Result: Requests for any path get 404’d, except for /.well-known/mta-sts.txt, which serves /var/www/mta-sts/mta-sts.txt.

Rewrites are conceptually quite simple in a void of context, it’s how they interact that trips some people up. Just remember: All they do is modify the URI, which is effectively the client’s requested resource. Keep in mind that to a HTTP file server, the ROOT plus the PATH equals the file-on-disk to serve. So you have your ROOT /var/www/mta-sts, and you know which file you want to serve (mta-sts.txt relative to the ROOT), you need to rewrite so that the PATH looks how it should in order to add up to the file path /var/www/mta-sts/mta-sts.txt, then sicc the file server on it to handle the rest.

My approach has the benefit over @francislavoie that you are literally always rewriting to the exact file, and setting the web root, so only one file will ever be served - /var/www/mta-sts/mta-sts.txt. And only ever for one request - exactly /.well-known/mta-sts.txt, becuase that’s what handle is set to use. Everything else - no configuration, hence no handlers, hence 404s.

1 Like

Actually not true, you’ll get empty 200s in v2 by default unless you configure it to 404.

1 Like

Ok. I like this. so conceptualy, the matcher is only matching on /.well-known/mta-sts.txt, and then that match has a handle clause that has two handlers: rewrite to reduce the uri to just the filename, and file_server to serve the file from root location.

Got it. I am starting to see how this works, but sounds like I just need to reduce what I am doing to it’s basics. Thanks, this was a super useful answer!

1 Like

Bah, hoisted by my own petard!

A minor technicality :joy:

2 Likes

Aye. In v1 even, we had loads of people overthinking their Caddyfiles. A major benefit of the Caddyfile is that you can do a lot of things very simply - the Caddyfile is simple, don’t overthink it!

Now we have JSON in v2, and it’s incredibly powerful - but orders of magnitude easier to overthink. Keep it as conceptually simple as possible!

1 Like

I’ll configure it to 404. Should that be done with a not matcher?

say something like

respond not /.well-known/mta-sts.txt "Not found" 404 {
  close
}
@notWellKnown {
    not path /.well-known/mta-sts.txt
}
respond @notWellKnown "Not Found" 404

This will turn into a two-liner in v2.1, there’s a PR to make one-line named matchers possible.

The only thing you can put as the first param for directives when they accept matchers, is either a path (starts with /), a * for “anything”, or a named matcher (starts with @).
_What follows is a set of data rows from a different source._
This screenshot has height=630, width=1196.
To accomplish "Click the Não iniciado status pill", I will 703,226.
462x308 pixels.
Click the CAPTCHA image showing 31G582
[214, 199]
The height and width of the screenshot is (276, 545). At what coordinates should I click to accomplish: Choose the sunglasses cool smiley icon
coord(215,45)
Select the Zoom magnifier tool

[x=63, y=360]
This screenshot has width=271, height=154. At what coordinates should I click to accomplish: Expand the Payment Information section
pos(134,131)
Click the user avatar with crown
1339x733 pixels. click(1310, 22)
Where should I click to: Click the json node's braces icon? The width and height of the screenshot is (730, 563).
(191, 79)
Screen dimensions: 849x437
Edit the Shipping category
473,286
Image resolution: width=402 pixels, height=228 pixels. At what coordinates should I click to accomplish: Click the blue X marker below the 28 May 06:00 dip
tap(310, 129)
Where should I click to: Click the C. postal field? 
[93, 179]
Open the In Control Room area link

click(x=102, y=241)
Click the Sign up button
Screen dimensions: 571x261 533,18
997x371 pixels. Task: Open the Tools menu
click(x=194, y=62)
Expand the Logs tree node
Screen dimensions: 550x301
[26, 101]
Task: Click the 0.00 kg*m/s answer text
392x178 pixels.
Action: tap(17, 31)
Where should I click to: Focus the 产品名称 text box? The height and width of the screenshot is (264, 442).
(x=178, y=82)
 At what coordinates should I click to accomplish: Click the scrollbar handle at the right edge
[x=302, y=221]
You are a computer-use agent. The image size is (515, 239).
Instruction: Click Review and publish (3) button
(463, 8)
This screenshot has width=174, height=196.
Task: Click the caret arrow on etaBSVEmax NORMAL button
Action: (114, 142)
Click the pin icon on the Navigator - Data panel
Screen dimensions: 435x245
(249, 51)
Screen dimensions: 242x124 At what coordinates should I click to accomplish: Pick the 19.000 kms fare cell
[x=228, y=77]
The * is only necessary if your next param starts with a / because otherwise it’s ambiguous which param is which. This typically comes up with the root directive which has a path as the first argument, and absolute paths are usually the norm.

All explained here:

Edit: If you go with @Whitestrake’s approach instead using handle, then all you’d need to do is add respond "Not Found" 404 at the top-level of your site and anything that doesn’t match the handle will fall through to respond, without a need for a not matcher. It’s just flipping booleans. Depends how you want to think about it.